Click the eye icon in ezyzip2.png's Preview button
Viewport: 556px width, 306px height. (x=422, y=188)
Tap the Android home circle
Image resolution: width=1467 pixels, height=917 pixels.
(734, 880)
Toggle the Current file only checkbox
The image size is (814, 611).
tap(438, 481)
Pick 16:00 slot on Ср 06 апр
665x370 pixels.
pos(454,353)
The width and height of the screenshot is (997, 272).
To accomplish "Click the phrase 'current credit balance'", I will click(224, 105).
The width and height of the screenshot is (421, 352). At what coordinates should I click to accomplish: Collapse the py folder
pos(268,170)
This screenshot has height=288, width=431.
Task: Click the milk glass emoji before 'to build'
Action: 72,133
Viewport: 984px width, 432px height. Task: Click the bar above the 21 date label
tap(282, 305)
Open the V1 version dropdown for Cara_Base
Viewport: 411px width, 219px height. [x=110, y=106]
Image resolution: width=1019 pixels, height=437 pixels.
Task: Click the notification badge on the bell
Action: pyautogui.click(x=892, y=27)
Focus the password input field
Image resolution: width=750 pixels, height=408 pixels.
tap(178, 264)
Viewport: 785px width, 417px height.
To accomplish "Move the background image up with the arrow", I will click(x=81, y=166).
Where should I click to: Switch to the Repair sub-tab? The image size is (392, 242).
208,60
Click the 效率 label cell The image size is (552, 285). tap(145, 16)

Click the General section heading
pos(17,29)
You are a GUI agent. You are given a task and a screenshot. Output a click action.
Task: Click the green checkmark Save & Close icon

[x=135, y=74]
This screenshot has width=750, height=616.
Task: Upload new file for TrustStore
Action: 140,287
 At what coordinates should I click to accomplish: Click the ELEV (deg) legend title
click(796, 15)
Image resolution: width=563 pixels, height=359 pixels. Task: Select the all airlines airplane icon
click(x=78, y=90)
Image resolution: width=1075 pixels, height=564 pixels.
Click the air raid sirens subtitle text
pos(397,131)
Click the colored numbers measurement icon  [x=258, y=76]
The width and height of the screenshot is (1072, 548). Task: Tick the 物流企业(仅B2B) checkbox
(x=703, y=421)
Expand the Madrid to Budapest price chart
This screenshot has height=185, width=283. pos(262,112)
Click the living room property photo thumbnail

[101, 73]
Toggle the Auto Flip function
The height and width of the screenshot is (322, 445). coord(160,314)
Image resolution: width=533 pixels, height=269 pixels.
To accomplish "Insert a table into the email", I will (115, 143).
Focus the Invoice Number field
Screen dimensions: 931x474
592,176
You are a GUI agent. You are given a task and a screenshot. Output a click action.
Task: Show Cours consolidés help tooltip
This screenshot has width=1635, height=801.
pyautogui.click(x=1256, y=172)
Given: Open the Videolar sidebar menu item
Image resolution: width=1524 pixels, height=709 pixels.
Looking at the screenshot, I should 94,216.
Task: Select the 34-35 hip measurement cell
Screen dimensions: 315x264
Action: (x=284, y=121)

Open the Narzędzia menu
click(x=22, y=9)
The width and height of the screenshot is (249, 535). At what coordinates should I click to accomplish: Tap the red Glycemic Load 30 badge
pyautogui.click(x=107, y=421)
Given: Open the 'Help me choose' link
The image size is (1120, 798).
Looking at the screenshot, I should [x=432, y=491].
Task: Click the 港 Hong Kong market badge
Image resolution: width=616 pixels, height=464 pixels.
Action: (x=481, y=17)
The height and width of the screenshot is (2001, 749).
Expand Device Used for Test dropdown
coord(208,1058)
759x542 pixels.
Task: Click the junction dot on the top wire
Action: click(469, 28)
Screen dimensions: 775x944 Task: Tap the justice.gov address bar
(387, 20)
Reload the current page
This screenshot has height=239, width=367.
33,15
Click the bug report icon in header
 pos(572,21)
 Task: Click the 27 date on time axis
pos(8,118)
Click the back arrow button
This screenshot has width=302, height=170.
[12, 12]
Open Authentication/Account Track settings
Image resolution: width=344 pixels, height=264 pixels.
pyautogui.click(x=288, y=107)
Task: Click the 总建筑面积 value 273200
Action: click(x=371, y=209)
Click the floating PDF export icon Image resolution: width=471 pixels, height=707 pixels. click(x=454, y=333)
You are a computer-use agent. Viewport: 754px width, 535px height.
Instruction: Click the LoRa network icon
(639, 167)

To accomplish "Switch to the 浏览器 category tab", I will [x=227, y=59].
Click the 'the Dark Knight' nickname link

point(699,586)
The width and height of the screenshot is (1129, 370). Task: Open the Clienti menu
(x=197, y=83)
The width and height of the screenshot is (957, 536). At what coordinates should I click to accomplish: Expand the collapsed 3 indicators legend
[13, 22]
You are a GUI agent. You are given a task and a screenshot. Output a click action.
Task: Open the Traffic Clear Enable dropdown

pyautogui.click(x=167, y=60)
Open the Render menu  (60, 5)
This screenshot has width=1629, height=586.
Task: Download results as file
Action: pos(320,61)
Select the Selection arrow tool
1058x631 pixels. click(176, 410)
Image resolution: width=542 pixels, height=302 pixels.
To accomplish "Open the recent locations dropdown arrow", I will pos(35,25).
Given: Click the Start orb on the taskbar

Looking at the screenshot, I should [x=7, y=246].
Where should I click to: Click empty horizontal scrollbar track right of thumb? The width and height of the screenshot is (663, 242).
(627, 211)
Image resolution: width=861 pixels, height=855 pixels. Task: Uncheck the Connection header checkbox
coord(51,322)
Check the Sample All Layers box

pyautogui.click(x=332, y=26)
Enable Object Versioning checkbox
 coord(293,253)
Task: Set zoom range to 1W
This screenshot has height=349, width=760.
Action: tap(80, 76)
════
Answer with nothing but the count of lines in the entries that hold the word "measurement".

> ANSWER FOR THE TASK
2